[Your objective] Return all lines from the listing below in which "source" appears.

[Data extract]
-*-

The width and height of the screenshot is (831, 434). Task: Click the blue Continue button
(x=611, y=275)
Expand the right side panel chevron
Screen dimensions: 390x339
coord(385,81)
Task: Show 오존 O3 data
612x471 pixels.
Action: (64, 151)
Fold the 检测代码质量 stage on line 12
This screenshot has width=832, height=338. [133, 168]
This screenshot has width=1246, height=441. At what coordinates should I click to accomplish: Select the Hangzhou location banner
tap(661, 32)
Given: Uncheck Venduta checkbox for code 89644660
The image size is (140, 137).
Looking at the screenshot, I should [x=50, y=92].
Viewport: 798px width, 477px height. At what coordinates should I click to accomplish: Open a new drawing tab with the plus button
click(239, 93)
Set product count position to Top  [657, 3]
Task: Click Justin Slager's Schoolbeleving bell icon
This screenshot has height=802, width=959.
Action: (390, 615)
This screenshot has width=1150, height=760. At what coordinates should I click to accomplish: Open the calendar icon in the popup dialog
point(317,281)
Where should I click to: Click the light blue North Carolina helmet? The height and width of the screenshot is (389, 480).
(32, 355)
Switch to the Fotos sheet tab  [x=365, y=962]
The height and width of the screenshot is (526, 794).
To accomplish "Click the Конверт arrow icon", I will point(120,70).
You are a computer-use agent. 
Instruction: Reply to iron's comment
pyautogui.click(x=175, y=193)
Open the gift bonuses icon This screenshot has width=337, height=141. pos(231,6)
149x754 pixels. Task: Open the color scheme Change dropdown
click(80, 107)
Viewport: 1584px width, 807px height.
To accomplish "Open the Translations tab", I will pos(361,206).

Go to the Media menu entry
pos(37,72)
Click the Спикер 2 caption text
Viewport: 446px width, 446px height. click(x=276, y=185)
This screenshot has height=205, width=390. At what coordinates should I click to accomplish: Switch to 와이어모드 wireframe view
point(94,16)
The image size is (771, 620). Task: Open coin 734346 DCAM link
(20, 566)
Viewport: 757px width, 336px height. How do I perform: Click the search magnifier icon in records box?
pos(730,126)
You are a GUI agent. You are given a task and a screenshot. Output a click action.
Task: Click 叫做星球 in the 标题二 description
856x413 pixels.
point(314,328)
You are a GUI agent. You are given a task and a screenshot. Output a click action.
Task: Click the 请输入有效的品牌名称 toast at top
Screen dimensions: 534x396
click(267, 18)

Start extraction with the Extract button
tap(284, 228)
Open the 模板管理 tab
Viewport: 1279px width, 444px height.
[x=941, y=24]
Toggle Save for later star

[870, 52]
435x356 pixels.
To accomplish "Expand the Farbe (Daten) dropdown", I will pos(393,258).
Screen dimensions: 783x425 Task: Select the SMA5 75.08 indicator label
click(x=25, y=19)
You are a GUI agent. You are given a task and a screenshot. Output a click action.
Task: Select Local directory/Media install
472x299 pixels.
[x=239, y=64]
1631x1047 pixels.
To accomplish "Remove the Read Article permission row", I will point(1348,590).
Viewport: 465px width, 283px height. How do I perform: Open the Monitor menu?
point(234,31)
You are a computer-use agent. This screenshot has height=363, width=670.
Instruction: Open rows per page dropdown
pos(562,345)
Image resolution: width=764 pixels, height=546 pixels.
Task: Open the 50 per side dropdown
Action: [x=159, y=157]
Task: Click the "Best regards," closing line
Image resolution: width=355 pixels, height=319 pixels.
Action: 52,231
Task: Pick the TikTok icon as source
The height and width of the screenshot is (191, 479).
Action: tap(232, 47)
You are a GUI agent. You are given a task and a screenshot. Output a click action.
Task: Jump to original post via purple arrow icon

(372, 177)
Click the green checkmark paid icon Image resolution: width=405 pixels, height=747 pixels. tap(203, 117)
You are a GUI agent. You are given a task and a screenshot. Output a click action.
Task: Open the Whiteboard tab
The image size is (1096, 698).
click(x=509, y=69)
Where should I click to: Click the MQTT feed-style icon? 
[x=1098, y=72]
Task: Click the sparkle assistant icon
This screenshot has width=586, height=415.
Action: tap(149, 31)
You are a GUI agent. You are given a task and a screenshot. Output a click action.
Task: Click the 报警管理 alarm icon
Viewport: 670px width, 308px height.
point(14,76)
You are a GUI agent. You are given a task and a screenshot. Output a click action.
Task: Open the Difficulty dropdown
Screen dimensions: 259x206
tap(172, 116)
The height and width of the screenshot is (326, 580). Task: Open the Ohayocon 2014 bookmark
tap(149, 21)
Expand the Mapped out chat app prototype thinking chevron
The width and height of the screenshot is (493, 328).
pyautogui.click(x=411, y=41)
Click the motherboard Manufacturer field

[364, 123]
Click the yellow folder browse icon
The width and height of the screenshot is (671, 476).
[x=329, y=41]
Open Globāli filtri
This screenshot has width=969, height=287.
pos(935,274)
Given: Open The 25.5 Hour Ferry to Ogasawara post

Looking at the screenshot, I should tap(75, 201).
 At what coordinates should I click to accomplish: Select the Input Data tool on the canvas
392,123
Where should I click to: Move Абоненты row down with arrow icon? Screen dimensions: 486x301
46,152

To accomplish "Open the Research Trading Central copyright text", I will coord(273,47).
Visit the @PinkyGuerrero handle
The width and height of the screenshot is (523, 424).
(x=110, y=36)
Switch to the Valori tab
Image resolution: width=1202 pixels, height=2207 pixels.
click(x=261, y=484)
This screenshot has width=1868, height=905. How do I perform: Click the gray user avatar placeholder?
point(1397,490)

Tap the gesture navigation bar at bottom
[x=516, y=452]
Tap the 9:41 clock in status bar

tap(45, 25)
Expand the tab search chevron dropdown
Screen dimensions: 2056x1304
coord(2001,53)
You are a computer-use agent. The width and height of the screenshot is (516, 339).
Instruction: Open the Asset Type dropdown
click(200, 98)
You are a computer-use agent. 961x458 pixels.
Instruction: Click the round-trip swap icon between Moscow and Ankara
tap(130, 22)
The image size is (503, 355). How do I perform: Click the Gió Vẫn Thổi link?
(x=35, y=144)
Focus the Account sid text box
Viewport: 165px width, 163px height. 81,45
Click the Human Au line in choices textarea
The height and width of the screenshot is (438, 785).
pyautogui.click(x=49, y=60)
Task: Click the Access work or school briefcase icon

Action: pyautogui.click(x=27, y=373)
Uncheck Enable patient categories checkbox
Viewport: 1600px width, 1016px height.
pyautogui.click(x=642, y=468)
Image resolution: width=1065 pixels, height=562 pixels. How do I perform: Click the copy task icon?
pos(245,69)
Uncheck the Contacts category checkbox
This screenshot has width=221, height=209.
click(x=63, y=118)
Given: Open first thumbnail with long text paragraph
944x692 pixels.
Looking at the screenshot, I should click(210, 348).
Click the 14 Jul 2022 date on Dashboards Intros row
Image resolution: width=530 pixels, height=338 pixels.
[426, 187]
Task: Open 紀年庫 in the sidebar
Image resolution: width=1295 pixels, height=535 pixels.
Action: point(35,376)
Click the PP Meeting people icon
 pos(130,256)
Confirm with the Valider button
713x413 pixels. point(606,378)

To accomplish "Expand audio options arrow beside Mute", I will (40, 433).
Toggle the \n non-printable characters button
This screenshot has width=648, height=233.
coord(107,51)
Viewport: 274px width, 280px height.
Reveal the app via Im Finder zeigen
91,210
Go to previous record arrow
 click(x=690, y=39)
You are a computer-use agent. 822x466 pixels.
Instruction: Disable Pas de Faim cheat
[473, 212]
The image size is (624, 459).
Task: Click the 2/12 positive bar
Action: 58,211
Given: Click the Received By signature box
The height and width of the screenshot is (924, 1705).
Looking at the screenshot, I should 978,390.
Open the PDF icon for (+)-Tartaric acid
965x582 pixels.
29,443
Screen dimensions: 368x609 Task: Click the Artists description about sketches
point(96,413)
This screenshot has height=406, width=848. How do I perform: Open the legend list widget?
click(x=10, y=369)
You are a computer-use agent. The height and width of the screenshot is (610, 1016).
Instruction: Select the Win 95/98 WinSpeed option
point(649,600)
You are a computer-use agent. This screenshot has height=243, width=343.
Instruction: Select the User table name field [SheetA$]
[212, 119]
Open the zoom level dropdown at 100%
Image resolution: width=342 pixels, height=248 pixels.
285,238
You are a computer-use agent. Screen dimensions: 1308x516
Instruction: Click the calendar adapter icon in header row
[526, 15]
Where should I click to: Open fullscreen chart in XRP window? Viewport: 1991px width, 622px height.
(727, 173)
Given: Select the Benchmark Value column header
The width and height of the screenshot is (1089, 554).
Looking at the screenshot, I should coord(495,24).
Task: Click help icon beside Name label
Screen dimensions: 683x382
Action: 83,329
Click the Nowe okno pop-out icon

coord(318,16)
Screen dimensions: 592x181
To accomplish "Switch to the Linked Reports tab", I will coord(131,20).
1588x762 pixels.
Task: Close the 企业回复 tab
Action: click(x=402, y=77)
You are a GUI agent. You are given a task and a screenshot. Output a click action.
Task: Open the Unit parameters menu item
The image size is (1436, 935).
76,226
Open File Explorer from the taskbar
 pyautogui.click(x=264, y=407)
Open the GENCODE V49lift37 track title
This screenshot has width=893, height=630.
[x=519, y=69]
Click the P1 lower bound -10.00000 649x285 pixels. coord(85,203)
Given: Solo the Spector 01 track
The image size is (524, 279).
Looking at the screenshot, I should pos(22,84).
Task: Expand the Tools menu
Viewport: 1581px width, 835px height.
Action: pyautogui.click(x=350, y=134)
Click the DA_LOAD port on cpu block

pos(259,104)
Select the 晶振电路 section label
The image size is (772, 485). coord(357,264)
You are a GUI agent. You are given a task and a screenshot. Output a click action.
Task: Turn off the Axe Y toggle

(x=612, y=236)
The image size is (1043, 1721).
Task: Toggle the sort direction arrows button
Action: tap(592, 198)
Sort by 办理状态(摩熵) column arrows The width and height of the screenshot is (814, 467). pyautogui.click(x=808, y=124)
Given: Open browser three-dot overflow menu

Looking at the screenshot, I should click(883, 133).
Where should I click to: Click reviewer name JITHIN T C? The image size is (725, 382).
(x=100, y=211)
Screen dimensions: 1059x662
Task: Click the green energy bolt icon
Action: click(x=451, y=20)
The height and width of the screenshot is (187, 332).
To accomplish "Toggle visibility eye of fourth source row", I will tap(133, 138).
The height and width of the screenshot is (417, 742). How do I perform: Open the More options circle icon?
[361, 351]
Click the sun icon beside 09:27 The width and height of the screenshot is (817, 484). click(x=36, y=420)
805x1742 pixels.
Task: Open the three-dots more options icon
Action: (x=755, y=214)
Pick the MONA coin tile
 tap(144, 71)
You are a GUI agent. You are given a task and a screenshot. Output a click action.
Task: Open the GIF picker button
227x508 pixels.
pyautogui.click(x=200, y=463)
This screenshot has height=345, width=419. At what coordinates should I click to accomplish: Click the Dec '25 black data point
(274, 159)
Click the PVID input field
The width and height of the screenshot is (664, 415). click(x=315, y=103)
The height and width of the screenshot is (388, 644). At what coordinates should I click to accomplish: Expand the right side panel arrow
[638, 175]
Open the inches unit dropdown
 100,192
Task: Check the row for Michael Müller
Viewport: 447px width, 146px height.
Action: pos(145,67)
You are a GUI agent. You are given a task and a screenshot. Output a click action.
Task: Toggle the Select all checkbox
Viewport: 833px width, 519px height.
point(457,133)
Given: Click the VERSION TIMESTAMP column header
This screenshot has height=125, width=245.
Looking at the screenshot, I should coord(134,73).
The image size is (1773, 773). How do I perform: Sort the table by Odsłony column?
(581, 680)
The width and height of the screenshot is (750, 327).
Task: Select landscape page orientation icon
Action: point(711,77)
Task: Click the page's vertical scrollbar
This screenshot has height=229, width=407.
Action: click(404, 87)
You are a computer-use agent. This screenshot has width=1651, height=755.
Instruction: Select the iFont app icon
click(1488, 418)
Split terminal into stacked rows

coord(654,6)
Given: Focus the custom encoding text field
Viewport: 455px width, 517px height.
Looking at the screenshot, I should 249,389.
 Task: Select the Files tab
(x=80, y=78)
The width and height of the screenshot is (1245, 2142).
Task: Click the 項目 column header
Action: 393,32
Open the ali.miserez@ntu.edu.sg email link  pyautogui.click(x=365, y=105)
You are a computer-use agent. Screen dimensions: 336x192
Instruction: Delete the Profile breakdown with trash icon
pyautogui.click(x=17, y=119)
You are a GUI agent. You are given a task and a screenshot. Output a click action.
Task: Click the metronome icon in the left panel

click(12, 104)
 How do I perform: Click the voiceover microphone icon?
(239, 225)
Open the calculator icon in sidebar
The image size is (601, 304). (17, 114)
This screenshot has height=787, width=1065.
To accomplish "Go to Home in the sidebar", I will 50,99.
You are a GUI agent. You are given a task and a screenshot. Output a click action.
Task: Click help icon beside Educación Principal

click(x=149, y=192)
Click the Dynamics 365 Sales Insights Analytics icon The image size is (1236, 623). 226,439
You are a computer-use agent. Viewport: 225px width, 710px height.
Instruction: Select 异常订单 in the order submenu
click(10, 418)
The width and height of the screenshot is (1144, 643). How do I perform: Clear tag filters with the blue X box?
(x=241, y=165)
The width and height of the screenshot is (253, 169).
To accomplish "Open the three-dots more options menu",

-*-

[Answer section]
Task: Pick the TikTok icon as source
To accomplish "Toggle visibility eye of fourth source row", I will tap(133, 138).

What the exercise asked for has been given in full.